__AIM OF THE EXERCISE__:
Give back, unaltered, the lines from the one with "The height and" to the end of the material, omitting pictures.
─── DATA RECORDS
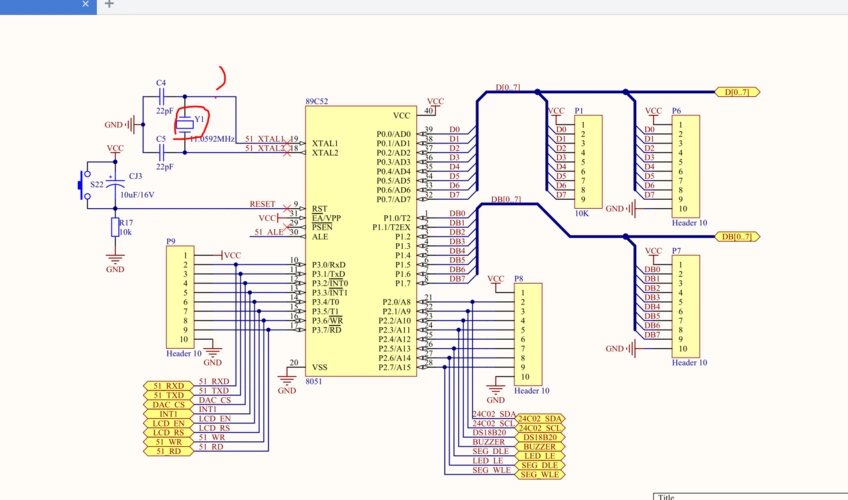Select the P1 10K resistor pack
The width and height of the screenshot is (848, 500).
[x=589, y=160]
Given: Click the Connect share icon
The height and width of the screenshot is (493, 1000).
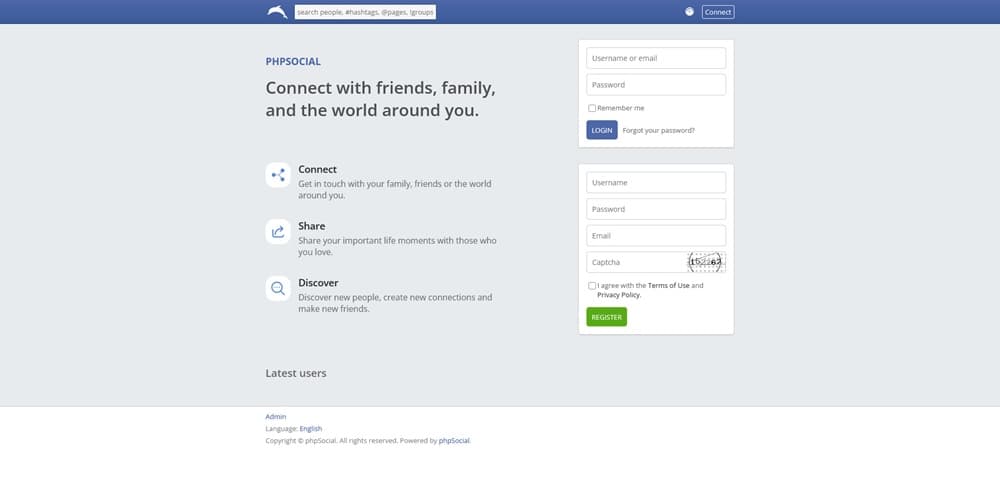Looking at the screenshot, I should pyautogui.click(x=278, y=175).
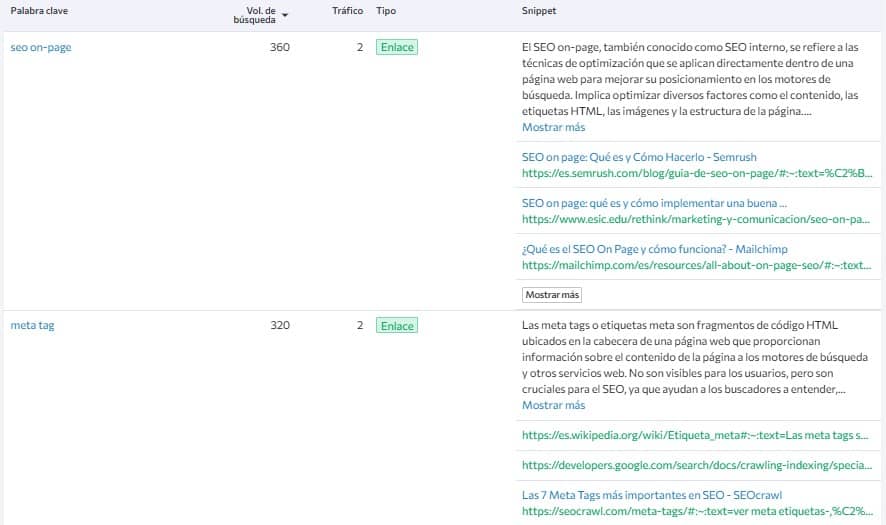Open the developers.google.com URL
Image resolution: width=886 pixels, height=525 pixels.
(698, 465)
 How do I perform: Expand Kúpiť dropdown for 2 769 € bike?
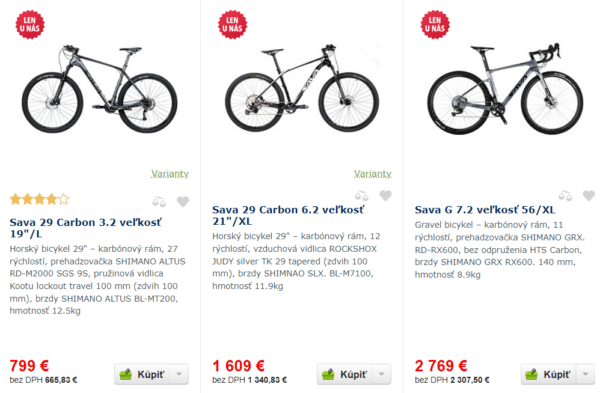[585, 374]
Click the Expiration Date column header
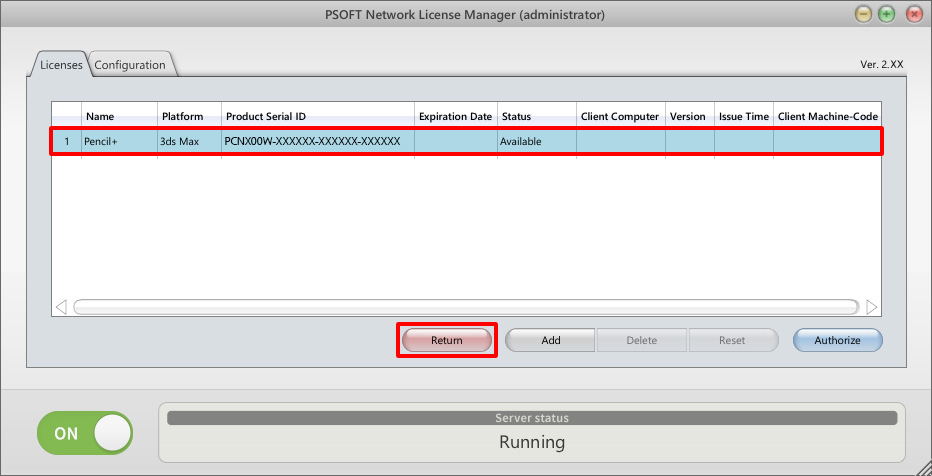This screenshot has height=476, width=932. pyautogui.click(x=455, y=116)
──────
__TASK SOLUTION__:
The height and width of the screenshot is (493, 1000).
Looking at the screenshot, I should pyautogui.click(x=278, y=175).
Open the developers.google.com URL
Image resolution: width=886 pixels, height=525 pixels.
(698, 465)
 How do I perform: Expand Kúpiť dropdown for 2 769 € bike?
[585, 374]
Click the Expiration Date column header
This screenshot has height=476, width=932. pyautogui.click(x=455, y=116)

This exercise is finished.